Stored entries:
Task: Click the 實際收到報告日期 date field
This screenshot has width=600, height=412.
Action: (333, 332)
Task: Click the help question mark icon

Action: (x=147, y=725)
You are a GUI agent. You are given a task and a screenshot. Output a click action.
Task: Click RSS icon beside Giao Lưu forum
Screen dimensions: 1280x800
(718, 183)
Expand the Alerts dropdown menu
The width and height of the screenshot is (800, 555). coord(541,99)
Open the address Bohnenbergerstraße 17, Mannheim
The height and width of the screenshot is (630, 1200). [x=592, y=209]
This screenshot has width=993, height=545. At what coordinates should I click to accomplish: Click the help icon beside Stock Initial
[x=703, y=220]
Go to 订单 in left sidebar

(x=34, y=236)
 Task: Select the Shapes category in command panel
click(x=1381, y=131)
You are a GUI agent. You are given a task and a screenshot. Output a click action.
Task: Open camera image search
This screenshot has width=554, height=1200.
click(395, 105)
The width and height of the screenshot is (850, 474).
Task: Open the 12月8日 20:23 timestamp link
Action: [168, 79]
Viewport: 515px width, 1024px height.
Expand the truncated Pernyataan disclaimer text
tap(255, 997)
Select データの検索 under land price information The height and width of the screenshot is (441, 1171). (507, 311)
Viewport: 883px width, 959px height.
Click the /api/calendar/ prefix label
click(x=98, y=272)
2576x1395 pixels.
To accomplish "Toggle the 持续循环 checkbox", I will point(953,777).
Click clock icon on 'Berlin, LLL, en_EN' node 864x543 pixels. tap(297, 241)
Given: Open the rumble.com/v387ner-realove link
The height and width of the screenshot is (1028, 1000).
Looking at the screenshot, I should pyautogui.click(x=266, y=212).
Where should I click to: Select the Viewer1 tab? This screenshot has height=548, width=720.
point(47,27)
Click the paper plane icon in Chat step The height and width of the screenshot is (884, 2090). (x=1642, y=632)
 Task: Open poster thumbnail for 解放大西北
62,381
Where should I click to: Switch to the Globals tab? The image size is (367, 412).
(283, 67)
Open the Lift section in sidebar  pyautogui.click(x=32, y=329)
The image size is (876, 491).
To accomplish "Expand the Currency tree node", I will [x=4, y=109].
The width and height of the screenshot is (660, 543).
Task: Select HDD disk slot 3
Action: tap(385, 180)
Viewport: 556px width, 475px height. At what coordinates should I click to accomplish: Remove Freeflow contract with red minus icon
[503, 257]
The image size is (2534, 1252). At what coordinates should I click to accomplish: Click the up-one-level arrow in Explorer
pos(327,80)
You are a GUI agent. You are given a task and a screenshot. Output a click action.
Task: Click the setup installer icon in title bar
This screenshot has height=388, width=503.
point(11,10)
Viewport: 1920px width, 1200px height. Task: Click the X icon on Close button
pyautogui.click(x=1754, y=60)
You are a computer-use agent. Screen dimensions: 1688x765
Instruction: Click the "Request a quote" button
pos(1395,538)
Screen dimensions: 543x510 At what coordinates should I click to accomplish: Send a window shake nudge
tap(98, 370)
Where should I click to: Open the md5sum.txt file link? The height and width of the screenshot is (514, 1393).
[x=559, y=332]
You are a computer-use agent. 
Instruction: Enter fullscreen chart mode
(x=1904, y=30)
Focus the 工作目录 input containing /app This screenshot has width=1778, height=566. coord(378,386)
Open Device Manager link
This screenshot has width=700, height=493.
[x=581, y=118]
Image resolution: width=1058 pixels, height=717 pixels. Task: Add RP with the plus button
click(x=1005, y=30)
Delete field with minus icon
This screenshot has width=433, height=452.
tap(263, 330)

**Exercise description:**
Reproduce the lines of the items verbatim, beginning at the line that contains "2576x1395 pixels." and ending after the line that contains "point(47,27)".

**Output of the task:**
2576x1395 pixels.
To accomplish "Toggle the 持续循环 checkbox", I will point(953,777).
Click clock icon on 'Berlin, LLL, en_EN' node 864x543 pixels. tap(297, 241)
Given: Open the rumble.com/v387ner-realove link
The height and width of the screenshot is (1028, 1000).
Looking at the screenshot, I should pyautogui.click(x=266, y=212).
Where should I click to: Select the Viewer1 tab? This screenshot has height=548, width=720.
point(47,27)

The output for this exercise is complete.